Toxic gases and particle pollution associated with industrial and vehicle emissions are known to worsen viral respiratory infections. In a new study from the Beth Israel Deaconess Medical Center, researchers have confirmed a link between ambient air pollution and worse COVID-19 outcomes.
More than 90 percent of the global population lives in areas where air pollution exceeds levels that are deemed as being safe by the World Health Organization.
The experts reviewed current research on the potential relationships among pollution, respiratory viruses, and health disparities. In a commentary published by the American Thoracic Society, the researchers discuss various ways that the pandemic has highlighted an urgent need to address the global issue of air pollution.
“A multitude of studies show that exposure to higher long-term ambient air pollution is associated with both increased risk of infection and death from COVID-19,” said study co-author Dr. Stephen Andrew Mein.
“Historically, air pollution has been linked with worse health outcomes, including higher mortality, due to other respiratory viruses like influenza. Now, new research on COVID-19 adds further evidence of the adverse effects of ambient air pollution and the urgent need to ad-dress the public health crisis of pollution.”
In one particular study that was reviewed by Dr. Mein and colleagues, researchers at the Harvard T.H. Chan School of Public Health found that each small increase in exposure to long-term fine particle pollution (PM2.5) was associated with an eight percent increase in mortality during the pandemic.
The results of another study suggest that air pollution has contributed 15 percent to COVID-19 mortality worldwide.
“The studies we reviewed evaluated whether long-term, ambient air pollution exposure that occurred years prior to the pandemic was associated with worse COVID-19 outcomes,” said Dr. Mein.
The exact mechanisms of the link between long-term pollution and poor COVID-19 outcomes are not fully understood. One explanation could be that exposure to air pollution impairs the immune system over time, leading to increased susceptibility to viruses as well as more severe viral infections.
The study authors noted that improved air quality during the pandemic may have reduced illness and mortality from non-communicable diseases, but further investigation is needed.
“Research evaluating associations between the dramatic reduction in ambient air pollution during global lock-downs and health care utilization for respiratory conditions would further confirm the impact of ambient air pollution on non-communicable diseases and the need to reduce air pollution to improve overall health,” said study senior author Dr. Mary Rice.
“While the primary association between air pollution and COVID-19 outcomes has been generally consistent, there is still much research to be done.”
“In particular, there is a need for studies that adjust for individual-level risk factors, since cur-rent studies have been restricted to county or municipal-level exposure and outcome data. Research is also needed to evaluate whether air pollution contributes to the stark differences in COVID-19 outcomes among communities of color.”

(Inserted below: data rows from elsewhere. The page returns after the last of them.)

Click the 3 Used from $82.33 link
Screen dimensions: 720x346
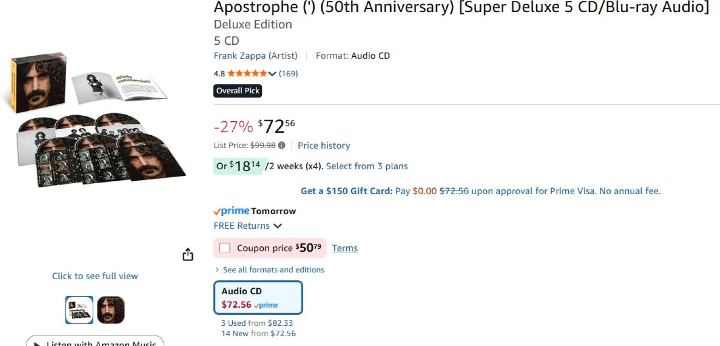point(257,323)
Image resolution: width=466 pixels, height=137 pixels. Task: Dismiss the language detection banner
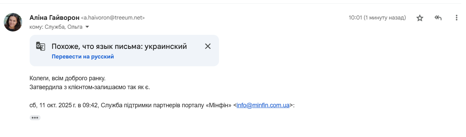click(208, 46)
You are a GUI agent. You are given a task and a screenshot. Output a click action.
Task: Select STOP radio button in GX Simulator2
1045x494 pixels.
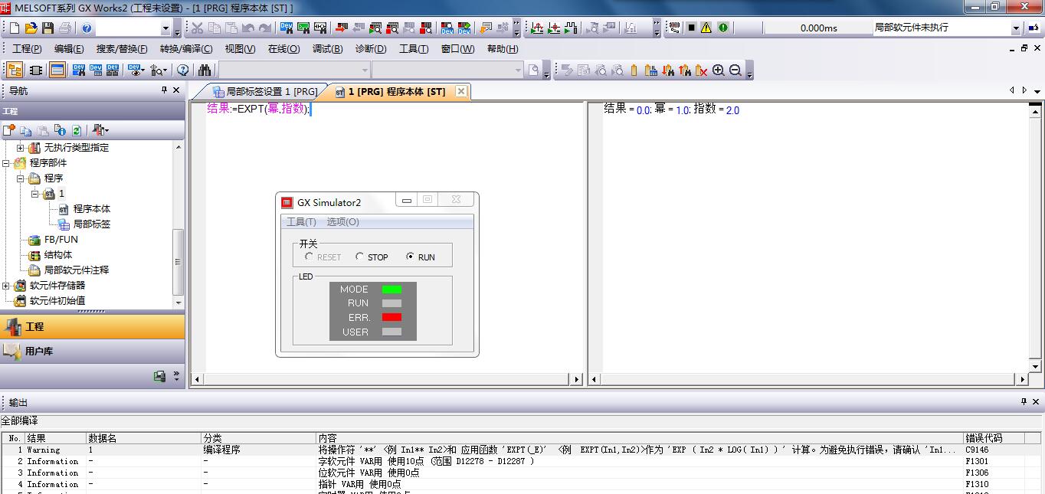point(360,257)
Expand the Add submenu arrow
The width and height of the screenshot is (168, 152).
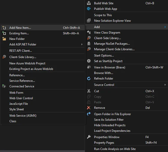[x=165, y=27]
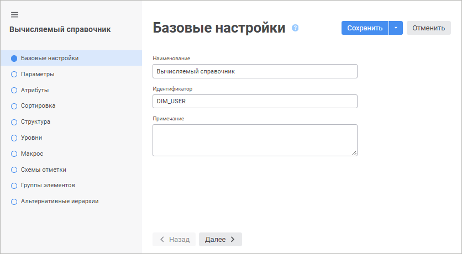Open the Уровни section
Viewport: 462px width, 254px height.
[32, 137]
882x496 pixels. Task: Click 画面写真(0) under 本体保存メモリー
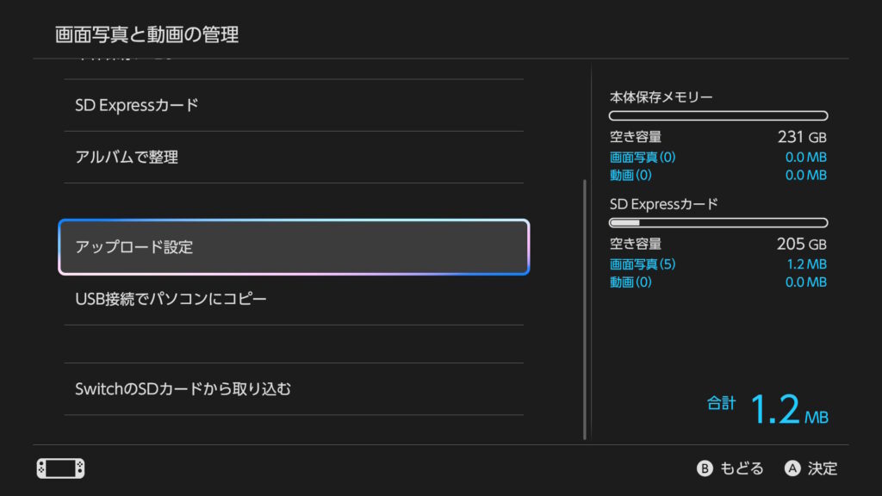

Inequalities in residential and occupational air pollution exposure may be one of the causes of the stark disparities of the COVID-19 pandemic along racial and ethnic lines. This is because ethnically diverse communities are more likely to live and work in areas closer to industrial pollution.
“The COVID-19 pandemic has highlighted the widespread health consequences of ambient air pollution, including acute effects on respiratory immune defenses and chronic effects that lead to higher risk of chronic cardiopulmonary disease and acute respiratory distress syndrome (ARDS),” said Dr. Mein.
“These chronic health effects likely explain the higher COVID-19 mortality among those exposed to more air pollution. The pandemic has also provided a glimpse into the health benefits of cleaner air.”
“COVID-19 is a wakeup call for the need to adopt stricter air quality standards and end our tolerance for pollution in disadvantaged neighborhoods. As part of our post-COVID-19 recovery, we must clean up the air to improve respiratory health and equality worldwide.”
The study is published in the journal Annals of the American Thoracic Society.